• _EXERCISE REQUIREMENTS_
#1 Answer these questions from the Han Solo shirt post, one line each:
(a) How wide are the facing pieces?
(b) How far down does the top stitching run from where the facing's top stitching ends?
(c) How does the poster plan to weather the shirt?
#2 Write out the part of the Han Solo shirt post between "a) Join the" and "the first edge.", inclusive.

PostPosted: Sun Mar 26, 2017 11:46 am    Post subject: Reply with quote

I sewed my Han Solo shirt a while ago and thought I'd post a little walk-through, especially regarding the collar.


1. PATTERN

I used a generic long-sleeve shirt pattern I already had as a starting point for the pattern. It's pretty straight forward really. Front, back, sleeve, and two rectangles for the collar and slit facing. The pieces for the facing are 2 inches wide and 2-3 inches longer than the slit. The pieces for the collar are about 2.5 inches wide and the lenght equals the circumference of the neckhole.




2. CONSTRUCTION

a) Join the front and back in the shoulder and side seams



b) Facing on the LEFT side of the slit: stitch the facing to the slit (right side on right side). I stitched 7mm from the edge at the top and sewed slightly diagonal so the stitching line eventually hit the edge - right at the end of the slit.



Iron the seam (seam allowance goes into the facing) and fold the opposite edge of the facing. This has to be slightly slanted as well so it mirrors the first edge.



Fold the facing in half, iron.



Fold it over once more (so it is on the inside of the garment), iron.



Pin it in place while doing the other half.

c) Facing on the RIGHT side of the slit: Sew the facing to the slit, see above. Again with a sloping stitching line.



Again, iron the allowance of the seam into the facing, fold the opposite edge.



Fold it in half and iron again.



Pin it in place. this half of the slit shows the facing (as in a polo shirt), the other half doesn't. Lay the overlaping part of the facing into the garment.



d) Finish the facing: Top stitch close to the edge on the left side and close to where the facing attaches on the right side.



Lay both of the overlapping ends of the facings on each other, pin them to the fabric so they lay straight. Top stitch from where the top stitching of the facing ends straight down for about 2 inches.



This is what it looks like on the inside:



e) Sew the collar like a normal band collar.



f) Sew the sleeves. Sew them into the garment. Sew all the hems. Voilà!




The finishing touch would be to weather the shirt slightly (probalby gonna tea-dye it).

• _DATASET EXCERPTS_
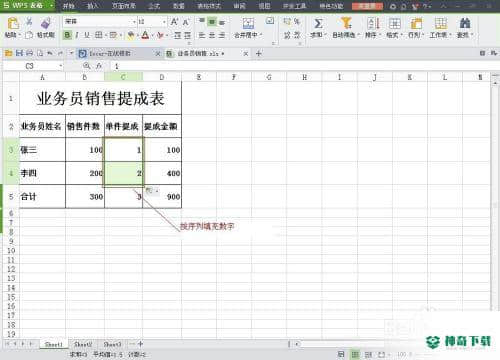
Task: Click the Cut scissors icon
Action: point(29,22)
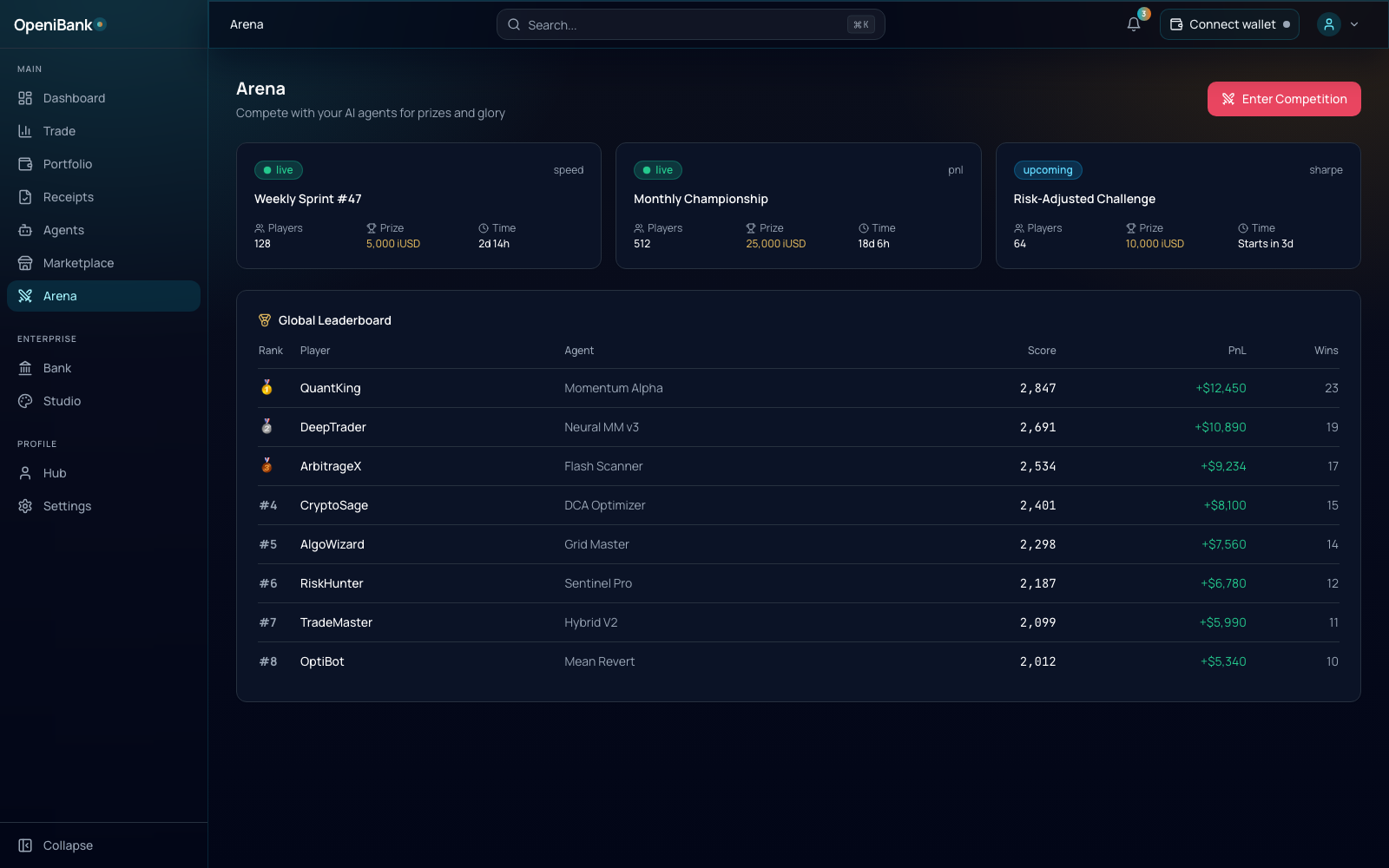The height and width of the screenshot is (868, 1389).
Task: Open the Hub profile page
Action: click(x=54, y=473)

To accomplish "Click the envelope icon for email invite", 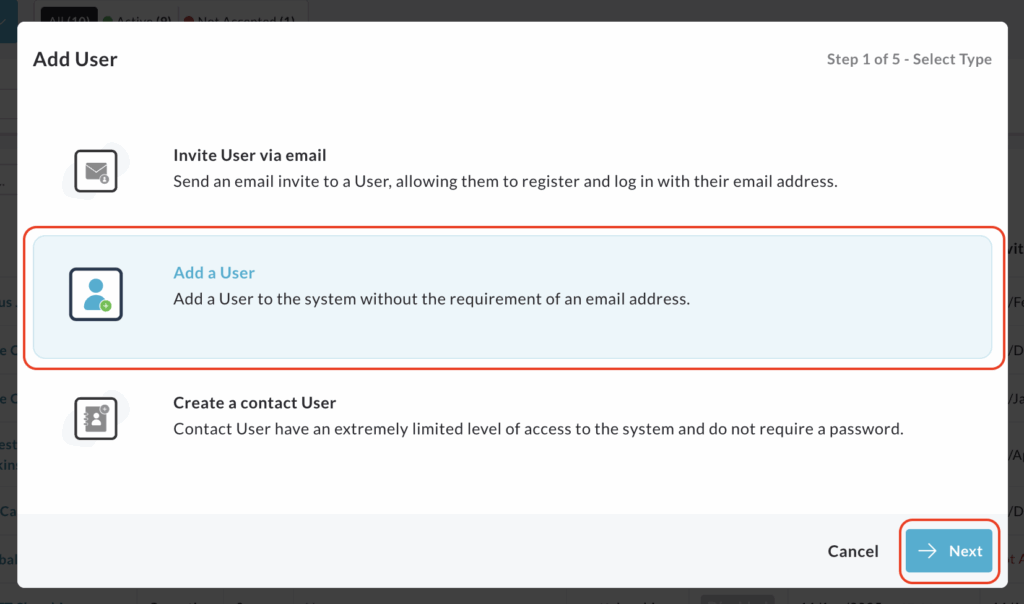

• _THE RESPONSES_
#1
(a) 2 inches wide.
(b) About 2 inches.
(c) Probably by tea-dyeing it.

#2
a) Join the front and back in the shoulder and side seams



b) Facing on the LEFT side of the slit: stitch the facing to the slit (right side on right side). I stitched 7mm from the edge at the top and sewed slightly diagonal so the stitching line eventually hit the edge - right at the end of the slit.



Iron the seam (seam allowance goes into the facing) and fold the opposite edge of the facing. This has to be slightly slanted as well so it mirrors the first edge.